Non ho quello che gli altri hanno
Non ho quello che gli altri amano.
Non ho madre, sono un ragazzino
e la festa della mamma mi suscita solo tristezza
una tristezza,
una tristezza si infiltra nel mio cuore
una tristezza si intesse nella mia anima e serpeggia,
una tristezza
una tristezza in ogni singola particella del mio corpo
dopo l’insopportabile dolore e una perdita infinita.

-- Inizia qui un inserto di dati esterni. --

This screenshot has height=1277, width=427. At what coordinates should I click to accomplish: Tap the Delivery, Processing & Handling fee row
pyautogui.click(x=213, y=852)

Dopo l’aprile 1943 e la liquidazione del Ghetto di Varsavia, i nazisti decisero di sfruttare come
elemento di pressione gli ebrei che erano riusciti a ottenere o a comprare a caro prezzo la
cittadinanza dei paesi neutrali. Altri ebrei, circa 260, considerati meno fortunati, furono registrati
nella lista dell’emigrazione per la Palestina mandataria; un luogo poco ambito tanto che il
documento risultava a buon prezzo.
Nel giugno 1943 partirono da Varsavia diretti a Bergen Belsen 2 convogli di circa 2500 persone, che
i tedeschi rinchiusero in un campo di prigionia abbandonato. Ben presto i nazisti realizzarono che
gli internati non fornivano nessuna opportunità per un eventuale baratto con gli alleati. Il campo fu
evacuato e i 1880 prigionieri deportati ad Auschwitz. Dopo il maggio 1944 a Bergen Belsen
rimanevano solo i 350 ebrei della “lista palestinese”.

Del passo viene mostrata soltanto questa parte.